Problem to work on
Your response should be the complete listing, returned exactly as written.

* * *

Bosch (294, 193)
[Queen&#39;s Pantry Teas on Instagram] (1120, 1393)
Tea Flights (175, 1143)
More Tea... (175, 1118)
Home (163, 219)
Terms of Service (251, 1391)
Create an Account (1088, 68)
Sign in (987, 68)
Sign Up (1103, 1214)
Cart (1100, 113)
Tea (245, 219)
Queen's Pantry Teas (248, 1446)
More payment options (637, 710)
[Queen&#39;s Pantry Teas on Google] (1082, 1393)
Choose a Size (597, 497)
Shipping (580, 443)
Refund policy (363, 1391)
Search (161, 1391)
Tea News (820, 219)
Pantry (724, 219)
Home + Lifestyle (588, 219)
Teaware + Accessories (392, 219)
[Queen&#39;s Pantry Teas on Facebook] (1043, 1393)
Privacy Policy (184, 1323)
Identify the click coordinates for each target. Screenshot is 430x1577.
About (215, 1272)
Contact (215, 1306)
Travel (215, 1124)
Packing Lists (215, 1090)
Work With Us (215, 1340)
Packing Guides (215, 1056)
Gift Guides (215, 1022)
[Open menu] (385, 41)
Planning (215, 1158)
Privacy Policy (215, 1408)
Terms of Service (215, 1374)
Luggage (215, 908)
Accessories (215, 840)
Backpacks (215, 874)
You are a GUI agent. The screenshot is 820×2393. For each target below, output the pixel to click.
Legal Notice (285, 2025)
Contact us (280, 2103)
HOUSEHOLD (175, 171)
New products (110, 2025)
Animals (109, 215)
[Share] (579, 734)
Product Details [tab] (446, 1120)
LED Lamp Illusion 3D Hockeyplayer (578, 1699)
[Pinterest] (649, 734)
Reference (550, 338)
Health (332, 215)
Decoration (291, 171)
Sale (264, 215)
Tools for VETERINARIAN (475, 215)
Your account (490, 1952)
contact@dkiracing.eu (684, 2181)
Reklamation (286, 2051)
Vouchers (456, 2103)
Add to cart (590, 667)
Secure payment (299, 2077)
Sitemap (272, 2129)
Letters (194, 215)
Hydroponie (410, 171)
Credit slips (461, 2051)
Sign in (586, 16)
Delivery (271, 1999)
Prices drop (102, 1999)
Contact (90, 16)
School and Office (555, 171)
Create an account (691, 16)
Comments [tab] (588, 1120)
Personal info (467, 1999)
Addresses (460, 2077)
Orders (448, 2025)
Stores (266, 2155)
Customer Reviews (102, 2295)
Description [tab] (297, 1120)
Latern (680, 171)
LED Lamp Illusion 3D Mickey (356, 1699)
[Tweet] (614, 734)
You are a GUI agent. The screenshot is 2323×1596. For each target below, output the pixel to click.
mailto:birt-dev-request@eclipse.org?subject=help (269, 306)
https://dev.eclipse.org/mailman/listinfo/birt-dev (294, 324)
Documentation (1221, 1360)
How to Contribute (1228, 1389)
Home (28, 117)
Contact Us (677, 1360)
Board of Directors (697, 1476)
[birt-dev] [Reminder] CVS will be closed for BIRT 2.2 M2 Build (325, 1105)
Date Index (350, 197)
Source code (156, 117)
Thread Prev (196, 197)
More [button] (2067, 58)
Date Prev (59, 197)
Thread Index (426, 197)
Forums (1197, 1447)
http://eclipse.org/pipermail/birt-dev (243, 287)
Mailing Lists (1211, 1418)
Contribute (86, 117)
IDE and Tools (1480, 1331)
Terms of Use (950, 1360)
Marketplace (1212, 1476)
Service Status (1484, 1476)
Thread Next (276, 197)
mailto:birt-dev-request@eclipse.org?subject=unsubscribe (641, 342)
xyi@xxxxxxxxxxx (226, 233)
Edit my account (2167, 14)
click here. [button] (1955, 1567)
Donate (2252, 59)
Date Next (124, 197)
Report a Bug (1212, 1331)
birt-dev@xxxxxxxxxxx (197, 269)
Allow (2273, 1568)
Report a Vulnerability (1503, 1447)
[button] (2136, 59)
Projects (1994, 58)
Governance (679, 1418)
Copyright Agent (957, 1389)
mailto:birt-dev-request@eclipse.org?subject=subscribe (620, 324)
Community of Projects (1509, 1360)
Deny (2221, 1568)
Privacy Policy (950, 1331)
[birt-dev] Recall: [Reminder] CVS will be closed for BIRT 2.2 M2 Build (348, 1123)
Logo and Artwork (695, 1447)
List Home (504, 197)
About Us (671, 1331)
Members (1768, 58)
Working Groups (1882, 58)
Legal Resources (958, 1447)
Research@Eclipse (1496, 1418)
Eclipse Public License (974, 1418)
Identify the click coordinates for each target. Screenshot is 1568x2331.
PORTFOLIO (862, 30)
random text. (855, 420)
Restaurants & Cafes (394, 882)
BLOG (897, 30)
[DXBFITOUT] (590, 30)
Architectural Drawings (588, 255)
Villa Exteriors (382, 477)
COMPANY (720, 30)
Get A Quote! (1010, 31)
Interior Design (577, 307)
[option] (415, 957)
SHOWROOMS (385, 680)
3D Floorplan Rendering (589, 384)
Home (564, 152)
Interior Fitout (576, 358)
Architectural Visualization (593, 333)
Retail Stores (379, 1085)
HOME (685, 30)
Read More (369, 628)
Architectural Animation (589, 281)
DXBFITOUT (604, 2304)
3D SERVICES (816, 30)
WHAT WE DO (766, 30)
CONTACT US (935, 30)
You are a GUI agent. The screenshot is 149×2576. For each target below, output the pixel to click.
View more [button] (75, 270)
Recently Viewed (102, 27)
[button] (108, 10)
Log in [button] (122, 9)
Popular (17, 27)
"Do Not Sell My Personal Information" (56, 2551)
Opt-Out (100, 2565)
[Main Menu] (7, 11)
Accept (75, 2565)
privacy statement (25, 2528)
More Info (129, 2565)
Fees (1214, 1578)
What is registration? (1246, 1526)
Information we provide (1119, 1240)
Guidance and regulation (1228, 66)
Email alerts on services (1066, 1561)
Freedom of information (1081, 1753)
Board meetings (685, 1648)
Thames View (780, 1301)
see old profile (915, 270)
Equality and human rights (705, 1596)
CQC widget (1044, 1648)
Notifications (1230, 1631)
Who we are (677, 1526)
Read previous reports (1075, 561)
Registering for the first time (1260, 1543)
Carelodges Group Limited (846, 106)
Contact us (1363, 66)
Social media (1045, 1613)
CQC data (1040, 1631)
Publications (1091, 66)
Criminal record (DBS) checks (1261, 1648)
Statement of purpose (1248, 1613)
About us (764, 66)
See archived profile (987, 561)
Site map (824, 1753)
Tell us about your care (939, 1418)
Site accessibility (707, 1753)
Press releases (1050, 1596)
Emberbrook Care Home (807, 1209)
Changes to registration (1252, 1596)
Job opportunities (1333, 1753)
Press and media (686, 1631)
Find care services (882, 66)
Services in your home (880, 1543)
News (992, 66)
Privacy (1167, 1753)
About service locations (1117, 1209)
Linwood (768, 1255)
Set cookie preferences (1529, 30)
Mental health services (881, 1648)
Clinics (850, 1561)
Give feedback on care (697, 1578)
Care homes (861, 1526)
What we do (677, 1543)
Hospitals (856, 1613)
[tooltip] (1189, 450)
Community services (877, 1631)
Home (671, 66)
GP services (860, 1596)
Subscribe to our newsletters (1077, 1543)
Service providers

* * *

Answer
Bosch (294, 193)
[Queen&#39;s Pantry Teas on Instagram] (1120, 1393)
Tea Flights (175, 1143)
More Tea... (175, 1118)
Home (163, 219)
Terms of Service (251, 1391)
Create an Account (1088, 68)
Sign in (987, 68)
Sign Up (1103, 1214)
Cart (1100, 113)
Tea (245, 219)
Queen's Pantry Teas (248, 1446)
More payment options (637, 710)
[Queen&#39;s Pantry Teas on Google] (1082, 1393)
Choose a Size (597, 497)
Shipping (580, 443)
Refund policy (363, 1391)
Search (161, 1391)
Tea News (820, 219)
Pantry (724, 219)
Home + Lifestyle (588, 219)
Teaware + Accessories (392, 219)
[Queen&#39;s Pantry Teas on Facebook] (1043, 1393)
Privacy Policy (184, 1323)
Identify the click coordinates for each target. Screenshot is 430x1577.
About (215, 1272)
Contact (215, 1306)
Travel (215, 1124)
Packing Lists (215, 1090)
Work With Us (215, 1340)
Packing Guides (215, 1056)
Gift Guides (215, 1022)
[Open menu] (385, 41)
Planning (215, 1158)
Privacy Policy (215, 1408)
Terms of Service (215, 1374)
Luggage (215, 908)
Accessories (215, 840)
Backpacks (215, 874)
You are a GUI agent. The screenshot is 820×2393. For each target below, output the pixel to click.
Legal Notice (285, 2025)
Contact us (280, 2103)
HOUSEHOLD (175, 171)
New products (110, 2025)
Animals (109, 215)
[Share] (579, 734)
Product Details [tab] (446, 1120)
LED Lamp Illusion 3D Hockeyplayer (578, 1699)
[Pinterest] (649, 734)
Reference (550, 338)
Health (332, 215)
Decoration (291, 171)
Sale (264, 215)
Tools for VETERINARIAN (475, 215)
Your account (490, 1952)
contact@dkiracing.eu (684, 2181)
Reklamation (286, 2051)
Vouchers (456, 2103)
Add to cart (590, 667)
Secure payment (299, 2077)
Sitemap (272, 2129)
Letters (194, 215)
Hydroponie (410, 171)
Credit slips (461, 2051)
Sign in (586, 16)
Delivery (271, 1999)
Prices drop (102, 1999)
Contact (90, 16)
School and Office (555, 171)
Create an account (691, 16)
Comments [tab] (588, 1120)
Personal info (467, 1999)
Addresses (460, 2077)
Orders (448, 2025)
Stores (266, 2155)
Customer Reviews (102, 2295)
Description [tab] (297, 1120)
Latern (680, 171)
LED Lamp Illusion 3D Mickey (356, 1699)
[Tweet] (614, 734)
You are a GUI agent. The screenshot is 2323×1596. For each target below, output the pixel to click.
mailto:birt-dev-request@eclipse.org?subject=help (269, 306)
https://dev.eclipse.org/mailman/listinfo/birt-dev (294, 324)
Documentation (1221, 1360)
How to Contribute (1228, 1389)
Home (28, 117)
Contact Us (677, 1360)
Board of Directors (697, 1476)
[birt-dev] [Reminder] CVS will be closed for BIRT 2.2 M2 Build (325, 1105)
Date Index (350, 197)
Source code (156, 117)
Thread Prev (196, 197)
More [button] (2067, 58)
Date Prev (59, 197)
Thread Index (426, 197)
Forums (1197, 1447)
http://eclipse.org/pipermail/birt-dev (243, 287)
Mailing Lists (1211, 1418)
Contribute (86, 117)
IDE and Tools (1480, 1331)
Terms of Use (950, 1360)
Marketplace (1212, 1476)
Service Status (1484, 1476)
Thread Next (276, 197)
mailto:birt-dev-request@eclipse.org?subject=unsubscribe (641, 342)
xyi@xxxxxxxxxxx (226, 233)
Edit my account (2167, 14)
click here. [button] (1955, 1567)
Donate (2252, 59)
Date Next (124, 197)
Report a Bug (1212, 1331)
birt-dev@xxxxxxxxxxx (197, 269)
Allow (2273, 1568)
Report a Vulnerability (1503, 1447)
[button] (2136, 59)
Projects (1994, 58)
Governance (679, 1418)
Copyright Agent (957, 1389)
mailto:birt-dev-request@eclipse.org?subject=subscribe (620, 324)
Community of Projects (1509, 1360)
Deny (2221, 1568)
Privacy Policy (950, 1331)
[birt-dev] Recall: [Reminder] CVS will be closed for BIRT 2.2 M2 Build (348, 1123)
Logo and Artwork (695, 1447)
List Home (504, 197)
About Us (671, 1331)
Members (1768, 58)
Working Groups (1882, 58)
Legal Resources (958, 1447)
Research@Eclipse (1496, 1418)
Eclipse Public License (974, 1418)
Identify the click coordinates for each target. Screenshot is 1568x2331.
PORTFOLIO (862, 30)
random text. (855, 420)
Restaurants & Cafes (394, 882)
BLOG (897, 30)
[DXBFITOUT] (590, 30)
Architectural Drawings (588, 255)
Villa Exteriors (382, 477)
COMPANY (720, 30)
Get A Quote! (1010, 31)
Interior Design (577, 307)
[option] (415, 957)
SHOWROOMS (385, 680)
3D Floorplan Rendering (589, 384)
Home (564, 152)
Interior Fitout (576, 358)
Architectural Visualization (593, 333)
Retail Stores (379, 1085)
HOME (685, 30)
Read More (369, 628)
Architectural Animation (589, 281)
DXBFITOUT (604, 2304)
3D SERVICES (816, 30)
WHAT WE DO (766, 30)
CONTACT US (935, 30)
You are a GUI agent. The screenshot is 149×2576. For each target below, output the pixel to click.
View more [button] (75, 270)
Recently Viewed (102, 27)
[button] (108, 10)
Log in [button] (122, 9)
Popular (17, 27)
"Do Not Sell My Personal Information" (56, 2551)
Opt-Out (100, 2565)
[Main Menu] (7, 11)
Accept (75, 2565)
privacy statement (25, 2528)
More Info (129, 2565)
Fees (1214, 1578)
What is registration? (1246, 1526)
Information we provide (1119, 1240)
Guidance and regulation (1228, 66)
Email alerts on services (1066, 1561)
Freedom of information (1081, 1753)
Board meetings (685, 1648)
Thames View (780, 1301)
see old profile (915, 270)
Equality and human rights (705, 1596)
CQC widget (1044, 1648)
Notifications (1230, 1631)
Who we are (677, 1526)
Read previous reports (1075, 561)
Registering for the first time (1260, 1543)
Carelodges Group Limited (846, 106)
Contact us (1363, 66)
Social media (1045, 1613)
CQC data (1040, 1631)
Publications (1091, 66)
Criminal record (DBS) checks (1261, 1648)
Statement of purpose (1248, 1613)
About us (764, 66)
See archived profile (987, 561)
Site map (824, 1753)
Tell us about your care (939, 1418)
Site accessibility (707, 1753)
Press releases (1050, 1596)
Emberbrook Care Home (807, 1209)
Changes to registration (1252, 1596)
Job opportunities (1333, 1753)
Press and media (686, 1631)
Find care services (882, 66)
Services in your home (880, 1543)
News (992, 66)
Privacy (1167, 1753)
About service locations (1117, 1209)
Linwood (768, 1255)
Set cookie preferences (1529, 30)
Mental health services (881, 1648)
Clinics (850, 1561)
Give feedback on care (697, 1578)
Care homes (861, 1526)
What we do (677, 1543)
Hospitals (856, 1613)
[tooltip] (1189, 450)
Community services (877, 1631)
Home (671, 66)
GP services (860, 1596)
Subscribe to our newsletters (1077, 1543)
Service providers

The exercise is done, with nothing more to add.